## [Work request]
With pictures excluded, retype exactly every line from the one containing "This screenshot has" to the end of the records below.

## [Source data]
# # # # #

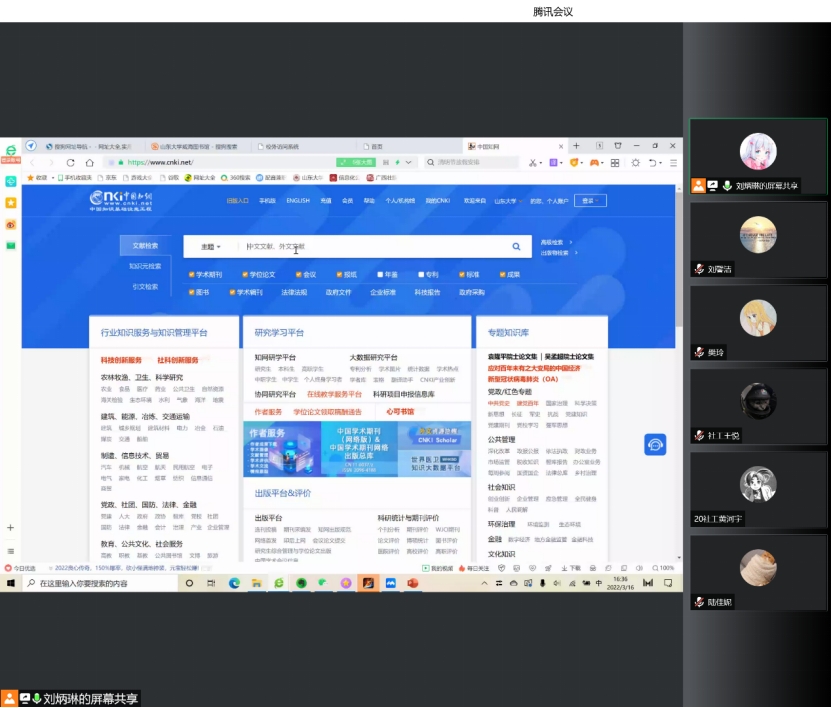Reload the page with the refresh icon
Image resolution: width=831 pixels, height=708 pixels.
pyautogui.click(x=71, y=162)
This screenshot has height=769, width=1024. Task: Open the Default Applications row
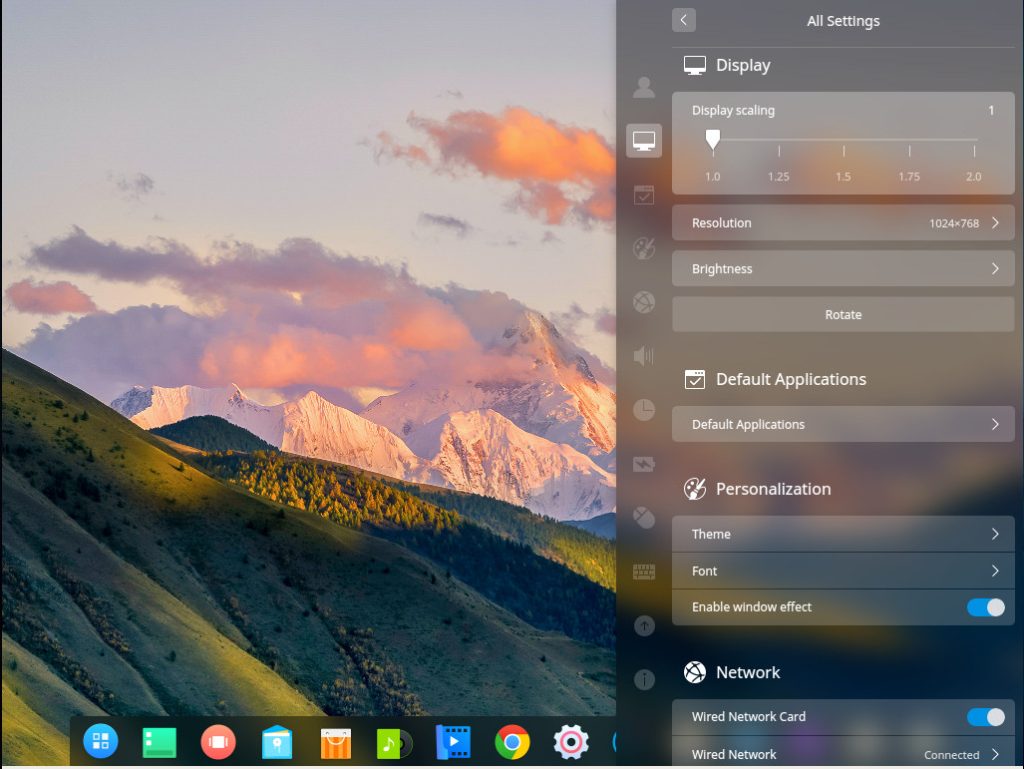pos(843,425)
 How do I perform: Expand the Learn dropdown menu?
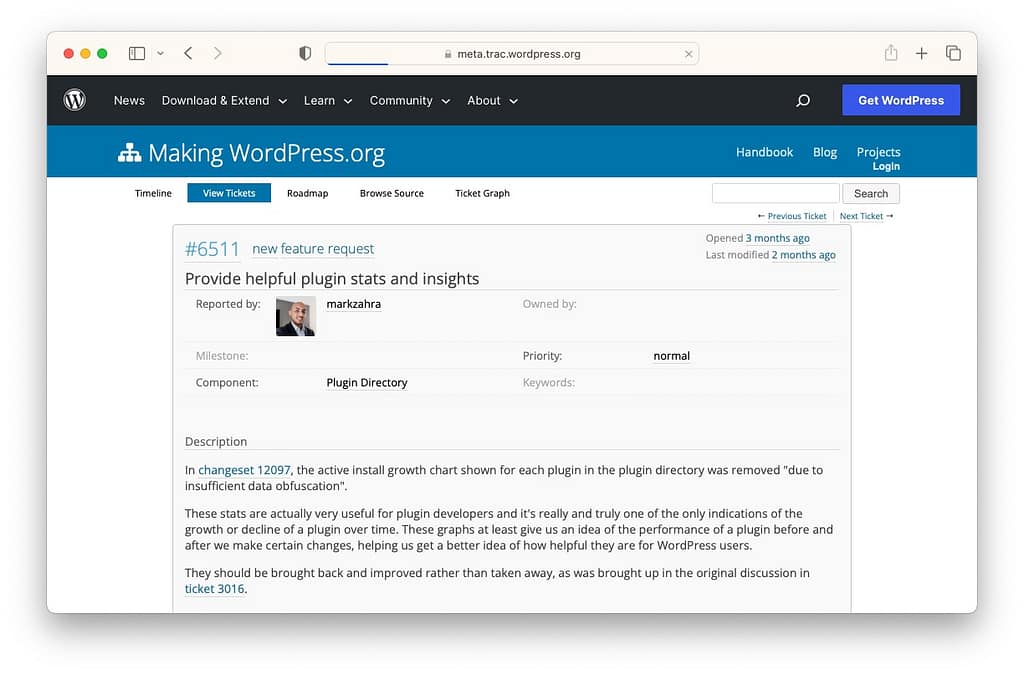tap(328, 100)
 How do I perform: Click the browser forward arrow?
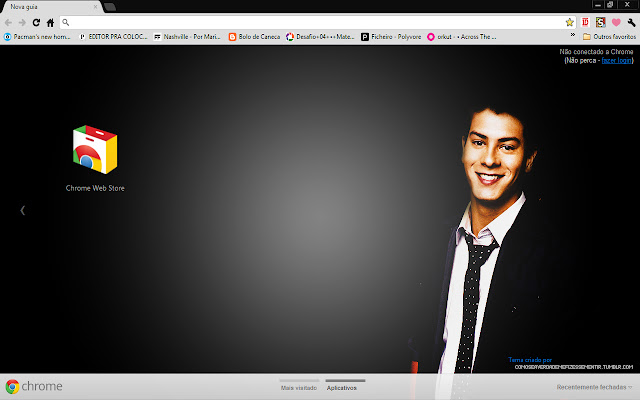22,22
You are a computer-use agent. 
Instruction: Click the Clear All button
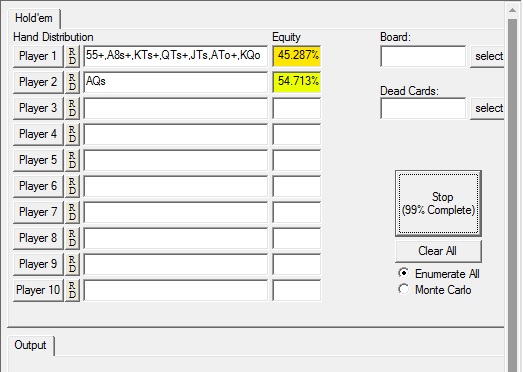coord(438,251)

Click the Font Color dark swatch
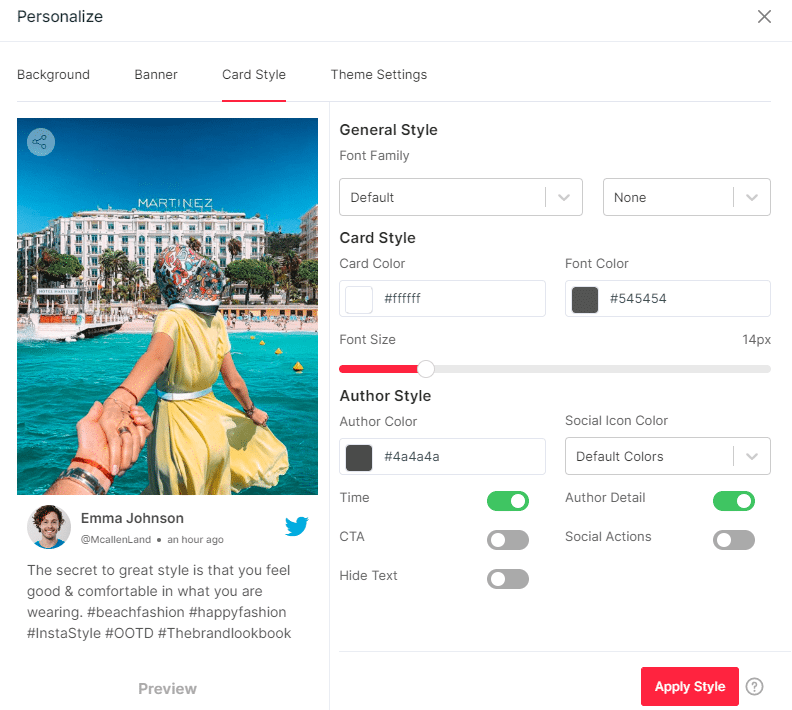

# # # # #

## [Finished exercise]
This screenshot has height=769, width=1024. Task: Open the Default Applications row
pos(843,425)
 How do I perform: Expand the Learn dropdown menu?
tap(328, 100)
 How do I perform: Click the browser forward arrow?
22,22
You are a computer-use agent. 
Instruction: Click the Clear All button
coord(438,251)

Click the Font Color dark swatch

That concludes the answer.